This analysis of the Obama budget is not unlike those circulating from conservative economists, think tanks, and commentators:
The first is the projected deficit in the coming year, nearly 11 percent of the country’s entire economic output. That is not unprecedented: During the Civil War, World War I and World War II, the United States ran soaring deficits, but usually with the expectation that they would come back down once peace was restored and war spending abated.
But the second number, buried deeper in the budget’s projections, is the one that really commands attention: By President Obama’s own optimistic projections, American deficits will not return to what are widely considered sustainable levels over the next 10 years. In fact, in 2019 and 2020 — years after Mr. Obama has left the political scene, even if he serves two terms — they start rising again sharply, to more than 5 percent of gross domestic product. His budget draws a picture of a nation that like many American homeowners simply cannot get above water.
What is noteworthy is that it comes from the New York Times. It is a stark statement from the media outlet most sympathetic to the administration that the budget is both deeply dishonest and deeply irresponsible. David Sanger nails it when he says:
Unless miraculous growth, or miraculous political compromises, creates some unforeseen change over the next decade, there is virtually no room for new domestic initiatives for Mr. Obama or his successors. Beyond that lies the possibility that the United States could begin to suffer the same disease that has afflicted Japan over the past decade. As debt grew more rapidly than income, that country’s influence around the world eroded.
Nor is Obama going to get away with passing this all off on his predecessors. (“with this budget, Mr. Obama now owns this deficit”).

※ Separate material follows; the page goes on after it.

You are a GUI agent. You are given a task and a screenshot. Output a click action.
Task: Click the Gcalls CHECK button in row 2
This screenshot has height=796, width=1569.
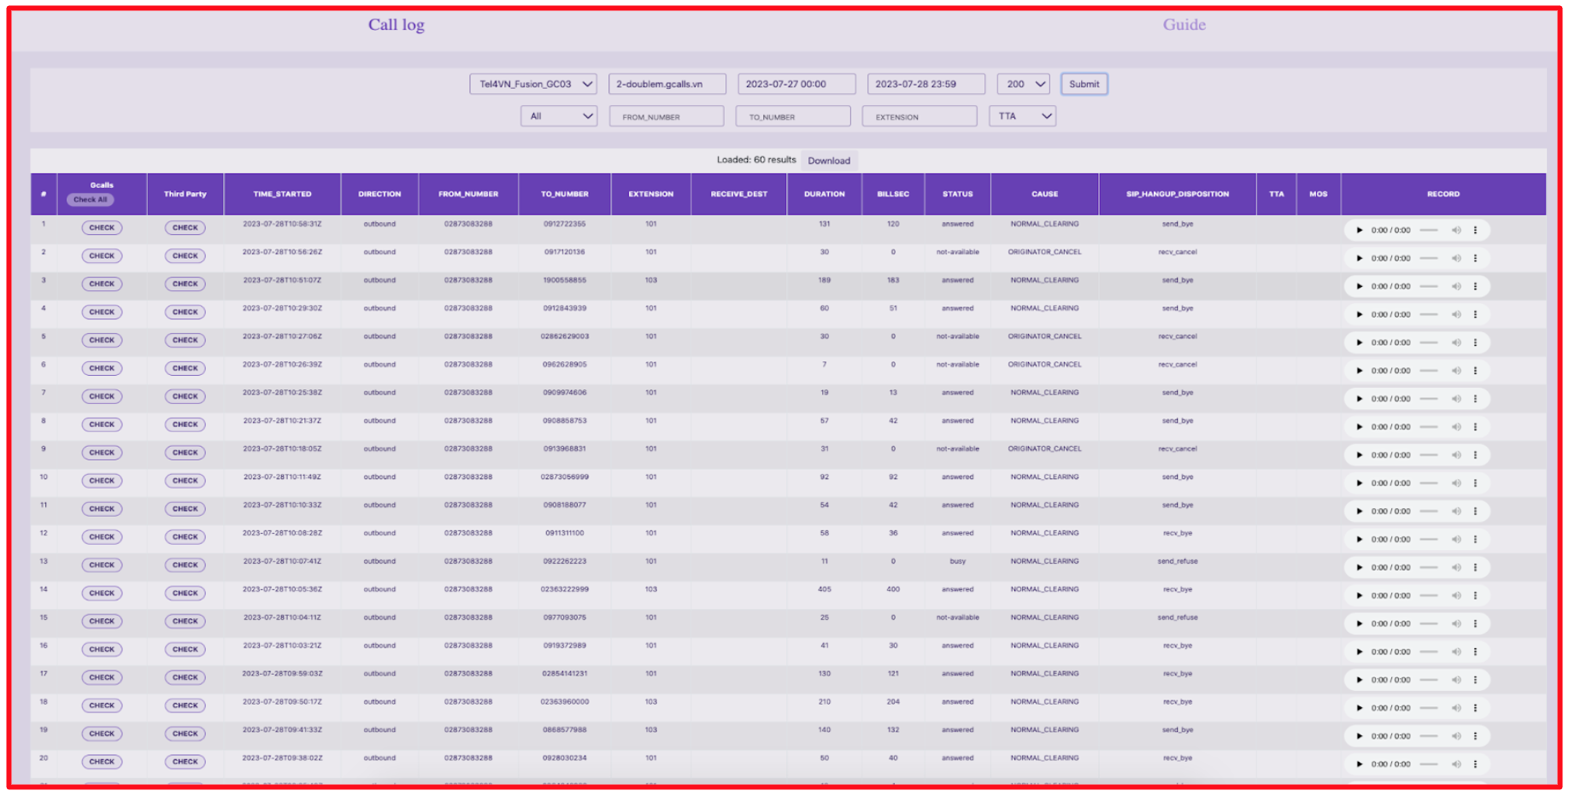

Once again we see the chasim between Obama’s rhetoric and his governance. In the SOTU he delivers a stirring call for fiscal sobriety: “But understand—if we do not take meaningful steps to rein in our debt, it could damage our markets, increase the cost of borrowing, and jeopardize our recovery—all of which could have an even worse effect on our job growth and family incomes.” But a week later he delivers a budget that has a 5.7 percent increase in spending over last year’s huge budget and that will launch a path of unsustainable debt, with an ever increasing tax burden on those on whom we must rely to generate economic growth and jobs.
Gerald Seib, not a fire-breathing conservative either, makes the national security argument:
These numbers are often discussed as an economic and domestic problem. But it’s time to start thinking of the ramifications for America’s ability to continue playing its traditional global role.
The U.S. government this year will borrow one of every three dollars it spends, with many of those funds coming from foreign countries. That weakens America’s standing and its freedom to act; strengthens China and other world powers including cash-rich oil producers; puts long-term defense spending at risk; undermines the power of the American system as a model for developing countries; and reduces the aura of power that has been a great intangible asset for presidents for more than a century.
And this is the nub of the problem for Obama. At some point—now, I think—the rhetoric runs out and there are just facts left. He is president, not George W. Bush. His budget is a garngantuan and unsustainable recipe for sucking more and more resources out of the private sector, leaving us deeper in debt than ever. Pundits across the political spectrum and, more critically, voters expect him to align his speeches with his policy agenda and work on solving our problems. Yet he seems incapable of doing more than giving the good speech. When it comes to governance, he simply recycles the same shopworn tax-and-spend liberal policies. But now, the public has reached the point where they expect more. They expect Obama not to pawn off issues on others, or delegate his agenda to Congress, or slip by on trickery (Matt Continetti points out that the discretionary budget freeze comes after an 84 percent hike in discretionary spending last year). If the 2011 budget is any indication, Obama is simply not up to the task.